(EXERCISE DATA begins)

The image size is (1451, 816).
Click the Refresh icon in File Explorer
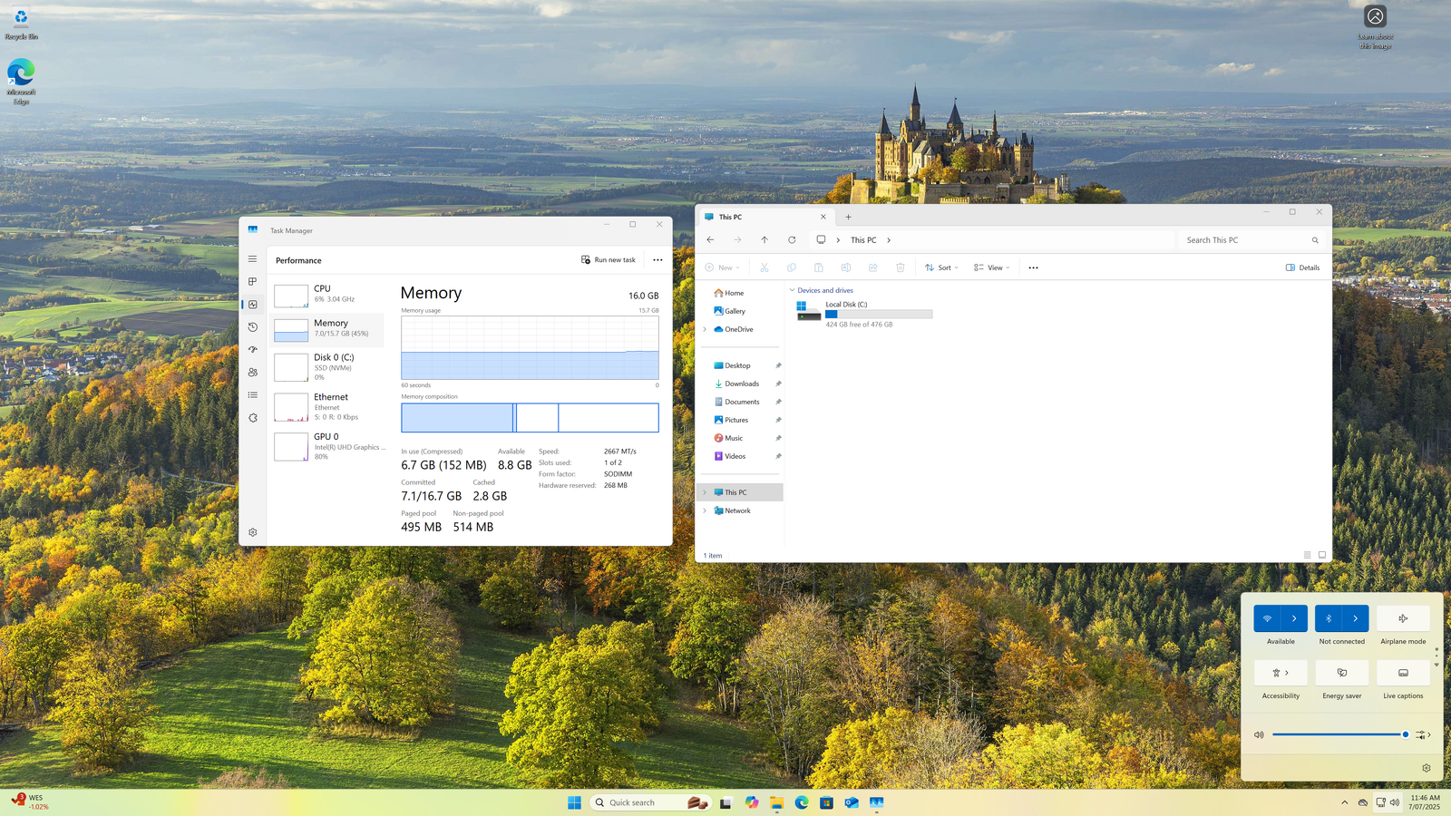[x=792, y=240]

(EXERCISE DATA ends)
(EXERCISE DATA begins)

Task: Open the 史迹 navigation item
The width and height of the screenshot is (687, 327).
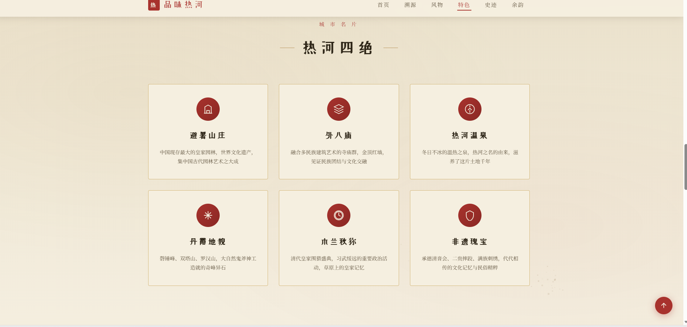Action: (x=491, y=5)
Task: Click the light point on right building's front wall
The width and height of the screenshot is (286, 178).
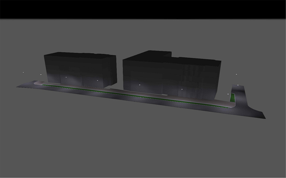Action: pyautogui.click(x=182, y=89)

(EXERCISE DATA ends)

ACTION ITEM: Go through the data line by line and work out how many lines contain "Task". Give only that number.

ANSWER SPACE: 2